Start of The data

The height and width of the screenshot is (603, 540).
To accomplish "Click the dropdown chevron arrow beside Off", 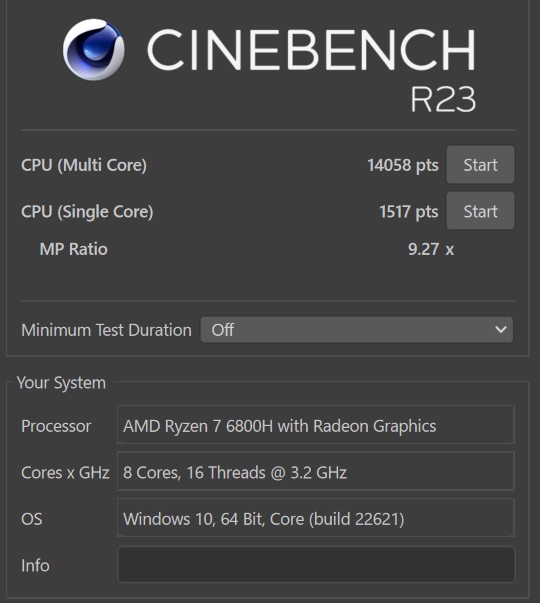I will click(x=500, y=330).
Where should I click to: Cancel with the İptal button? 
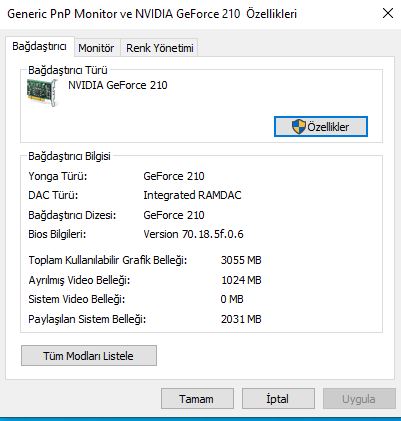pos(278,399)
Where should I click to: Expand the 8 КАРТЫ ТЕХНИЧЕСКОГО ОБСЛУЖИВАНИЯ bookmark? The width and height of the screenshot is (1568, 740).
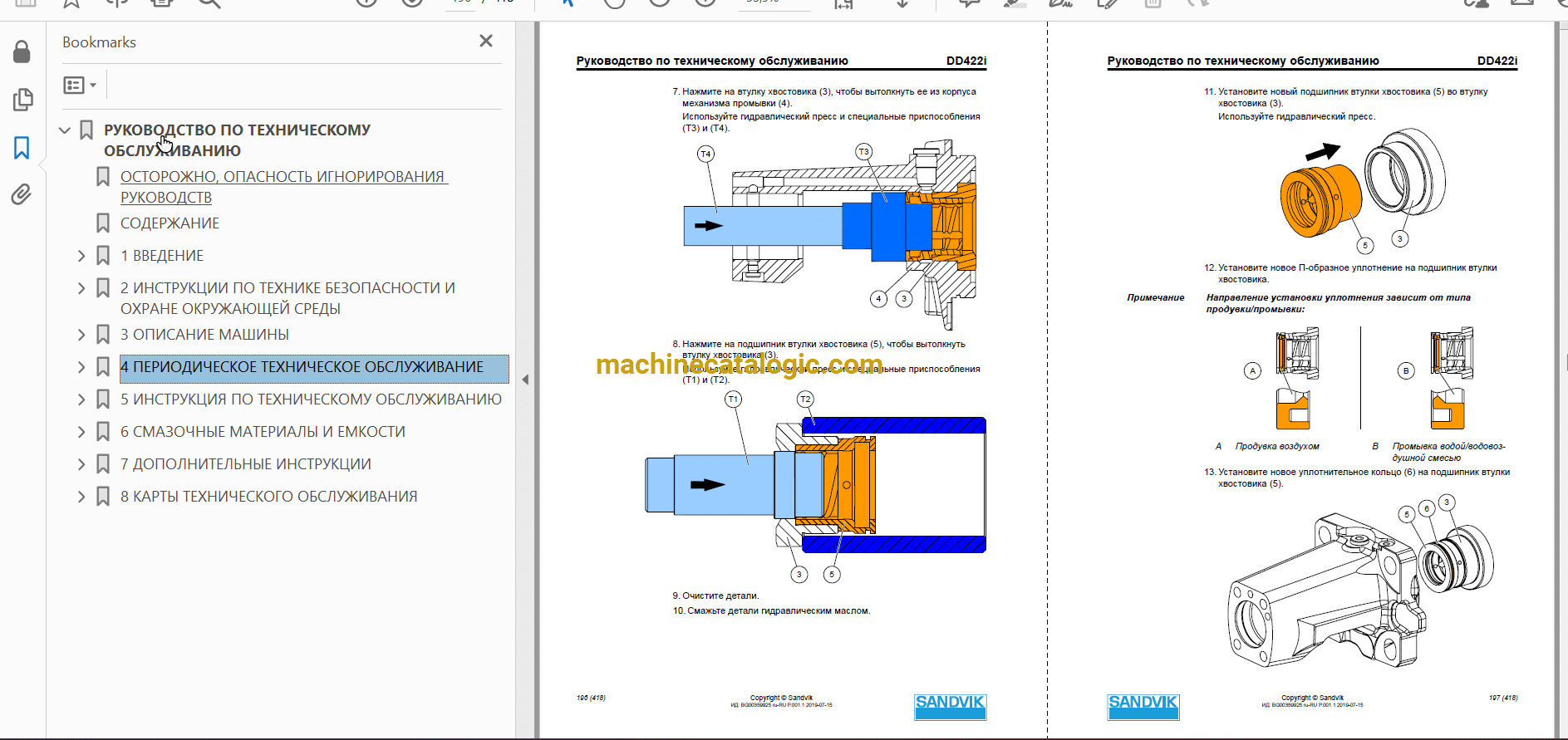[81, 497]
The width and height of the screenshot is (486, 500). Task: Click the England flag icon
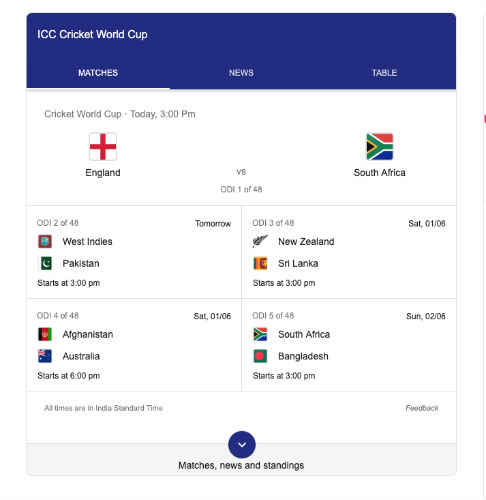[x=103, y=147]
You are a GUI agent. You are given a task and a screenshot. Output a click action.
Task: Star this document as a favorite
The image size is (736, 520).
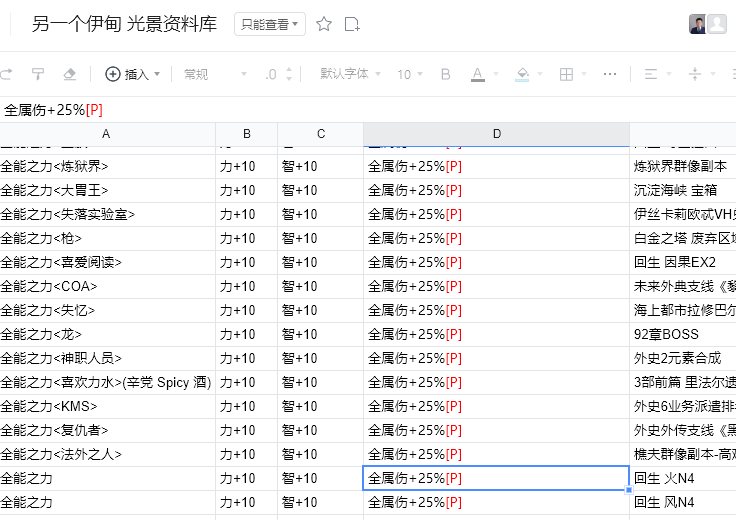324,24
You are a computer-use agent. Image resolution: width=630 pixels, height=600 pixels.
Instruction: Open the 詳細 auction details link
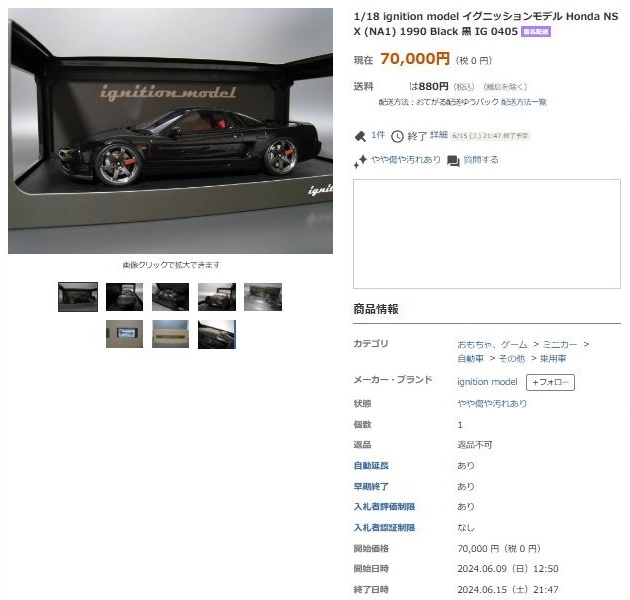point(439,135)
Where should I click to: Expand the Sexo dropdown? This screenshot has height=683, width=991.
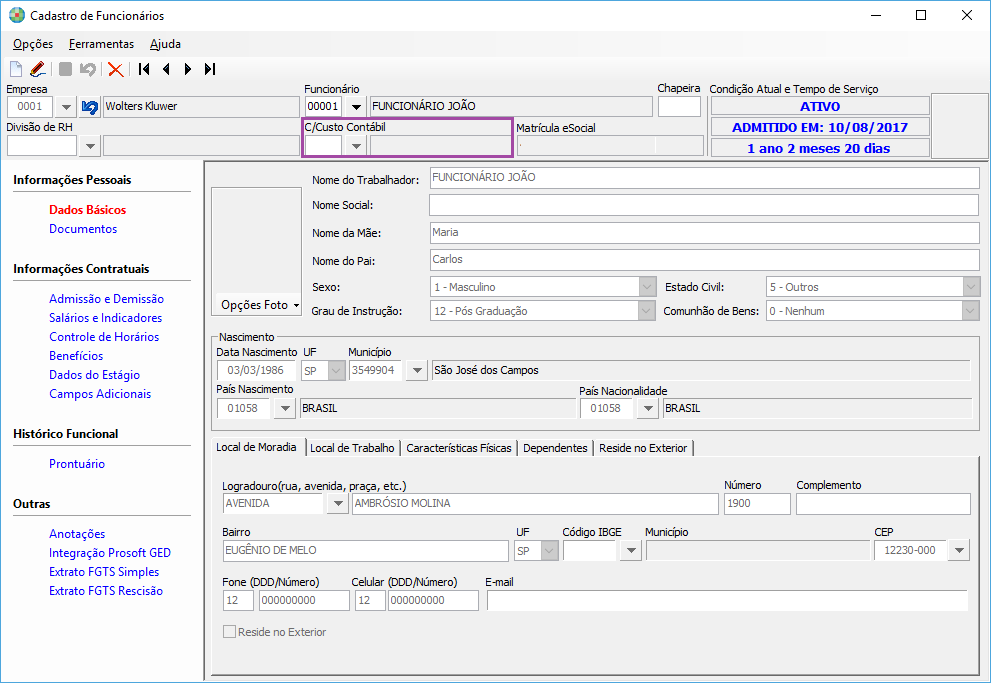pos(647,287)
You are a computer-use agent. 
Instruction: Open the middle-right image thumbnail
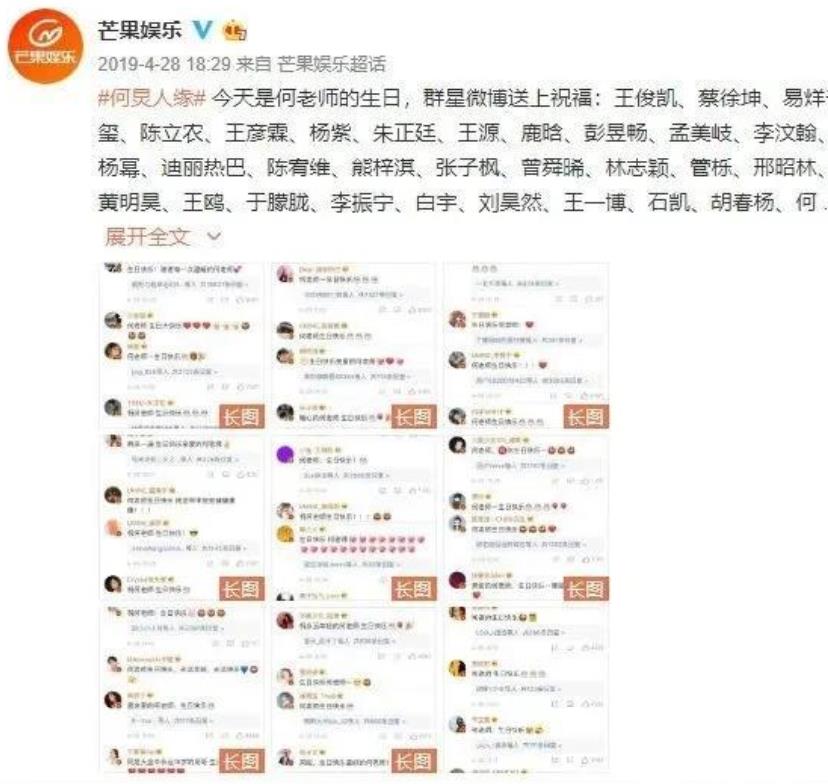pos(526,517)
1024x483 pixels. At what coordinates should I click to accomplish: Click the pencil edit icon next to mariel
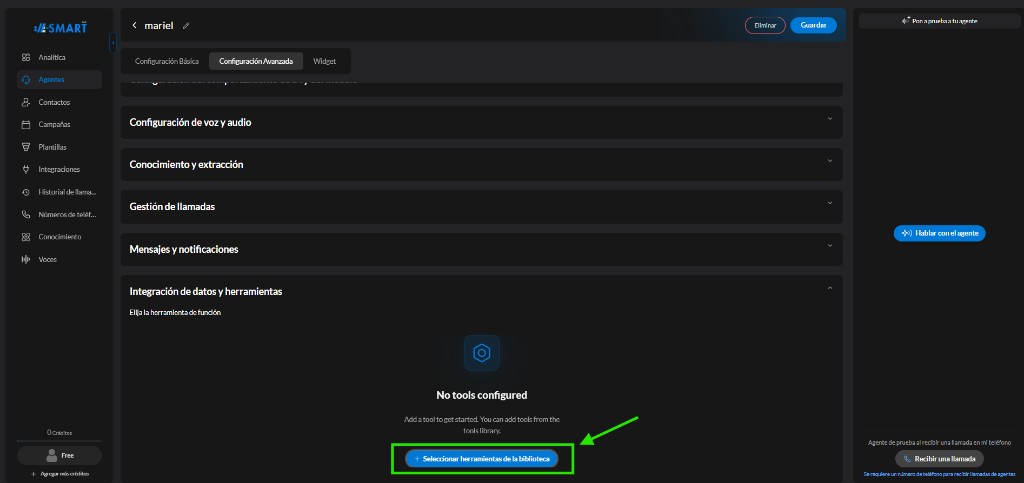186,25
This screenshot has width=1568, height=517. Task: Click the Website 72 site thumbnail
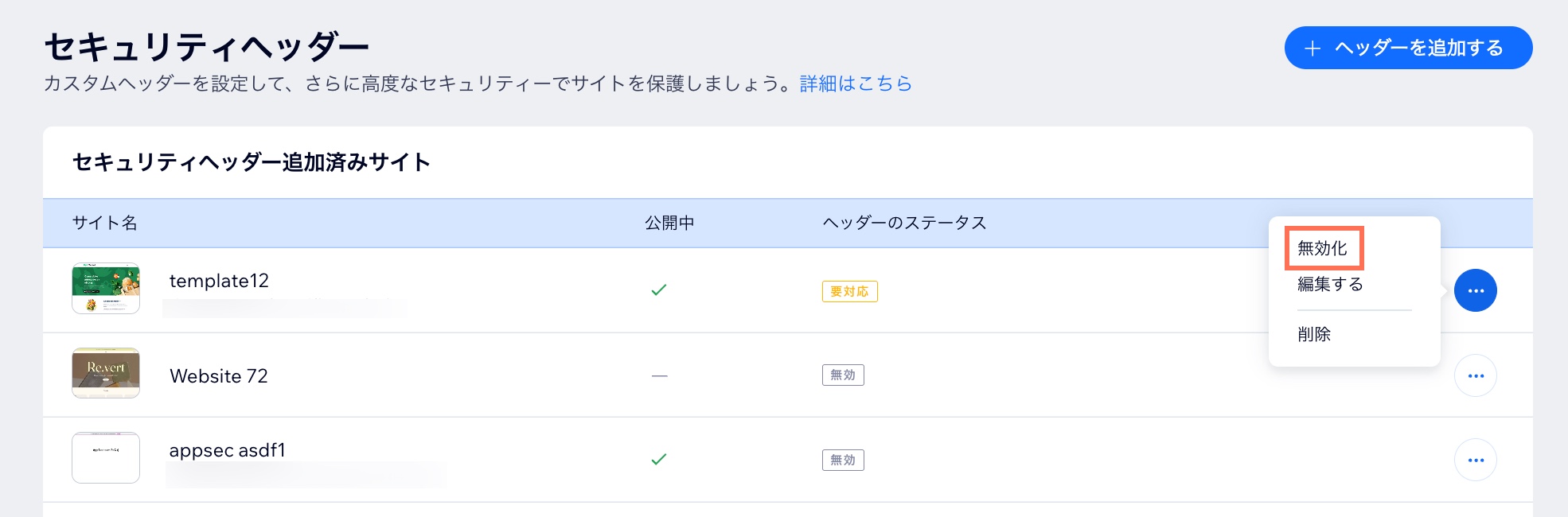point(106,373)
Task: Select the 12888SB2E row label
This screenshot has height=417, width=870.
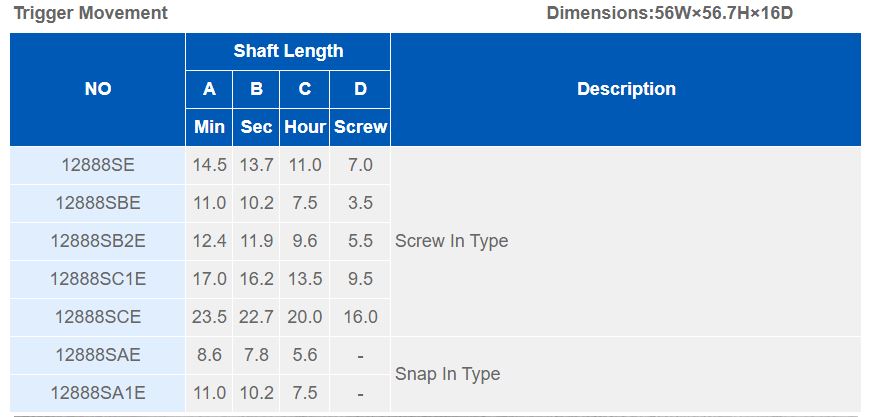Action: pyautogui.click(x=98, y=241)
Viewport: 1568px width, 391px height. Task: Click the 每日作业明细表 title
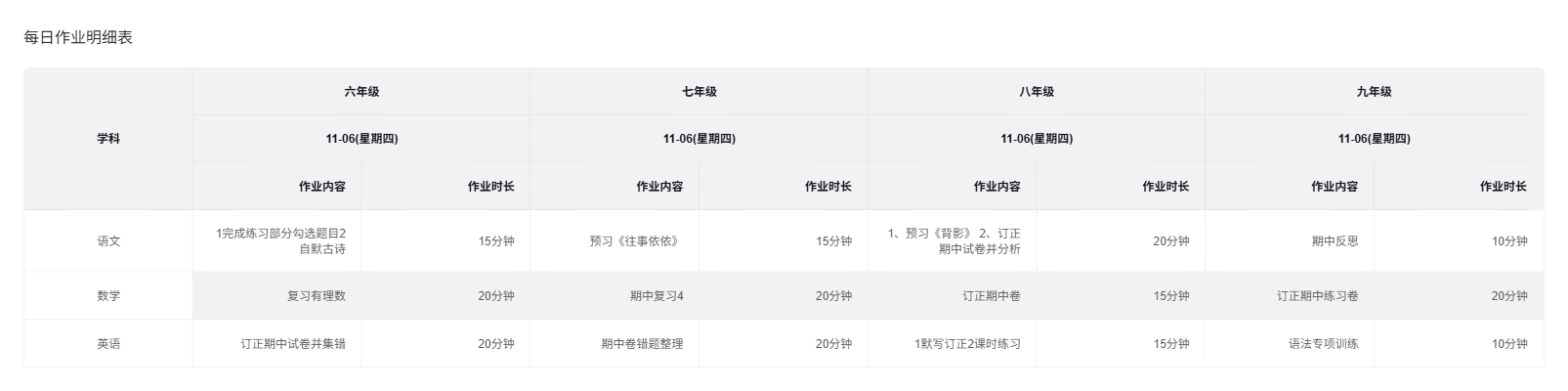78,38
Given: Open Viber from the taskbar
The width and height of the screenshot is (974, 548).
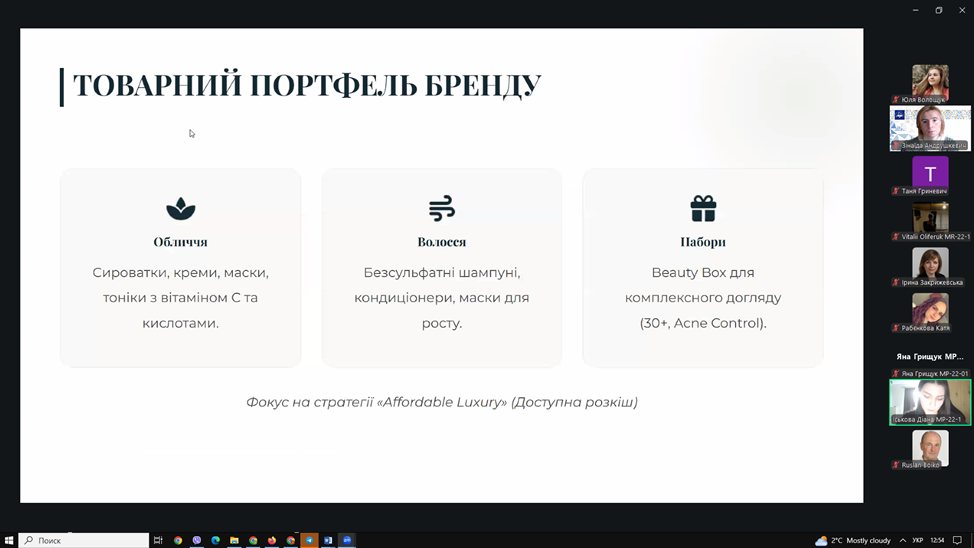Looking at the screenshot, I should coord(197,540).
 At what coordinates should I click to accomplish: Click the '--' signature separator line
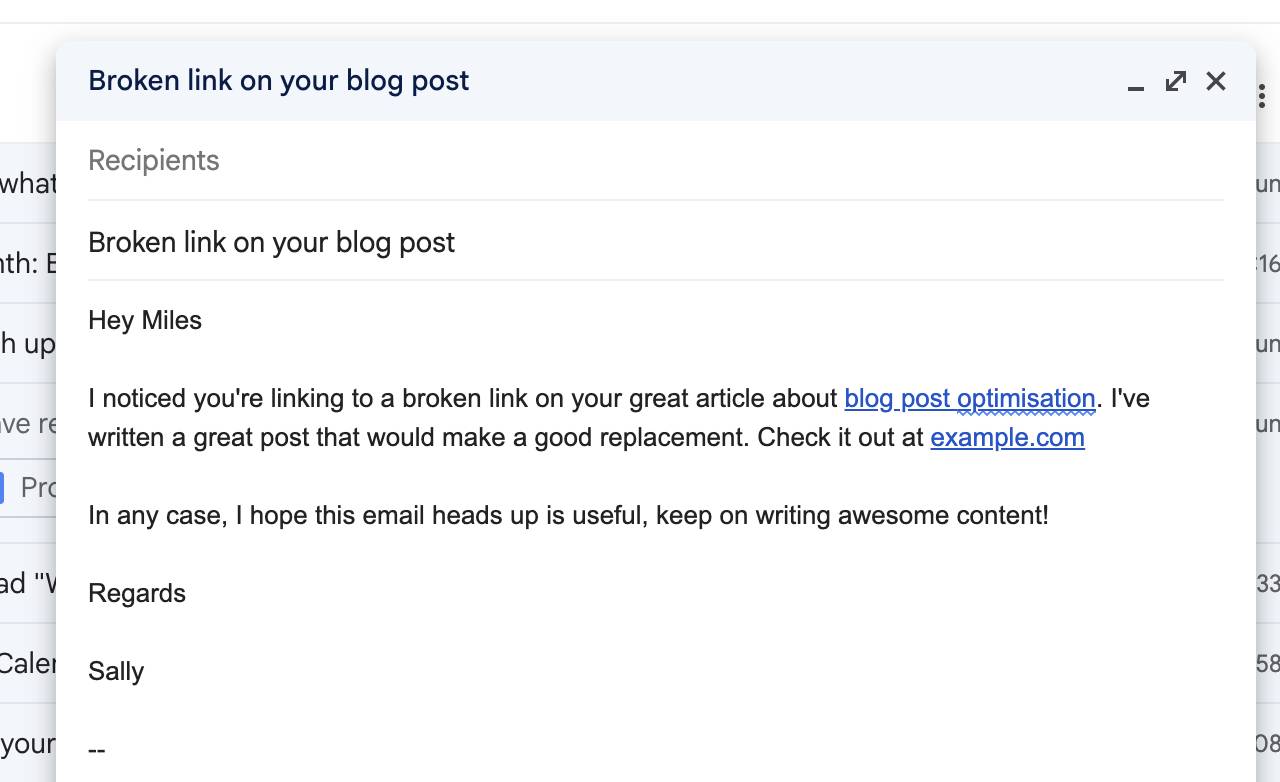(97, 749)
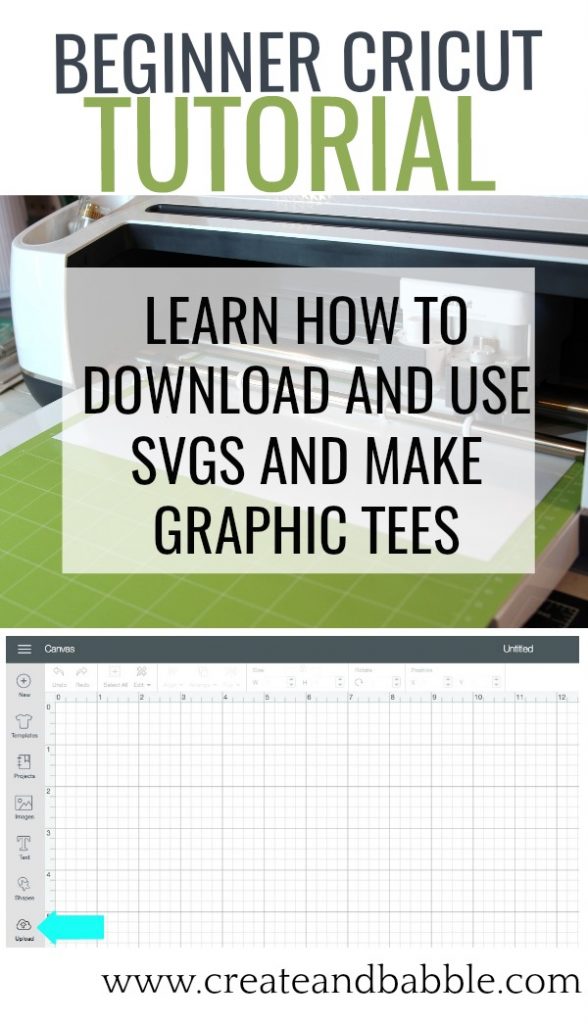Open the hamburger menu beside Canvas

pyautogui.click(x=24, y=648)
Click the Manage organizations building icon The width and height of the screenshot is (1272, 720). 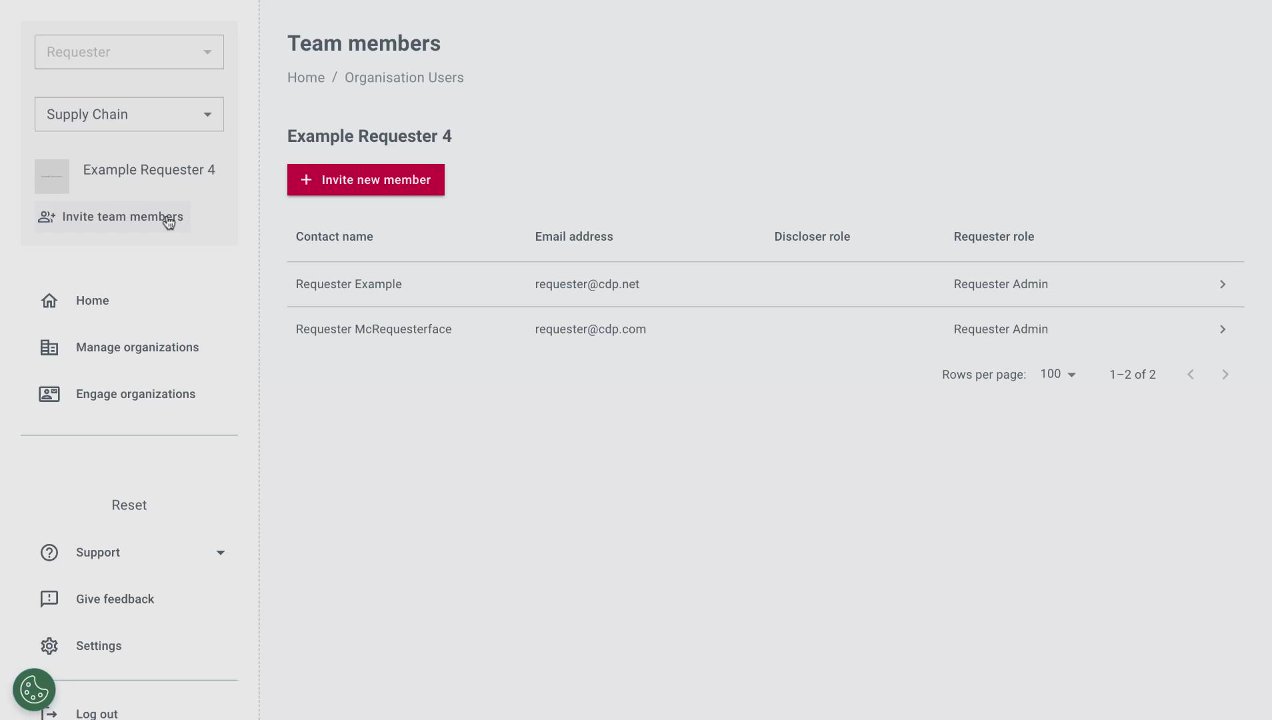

End of The data

*The problem*: Copy out each line of the data that has the word "agent" in it.

*Output of the exercise*:
You are a GUI agent. You are given a task and a screenshot. Output a click action.
You are a computer-use agent. Image resolution: width=630 pixels, height=600 pixels.
You are a computer-use agent. 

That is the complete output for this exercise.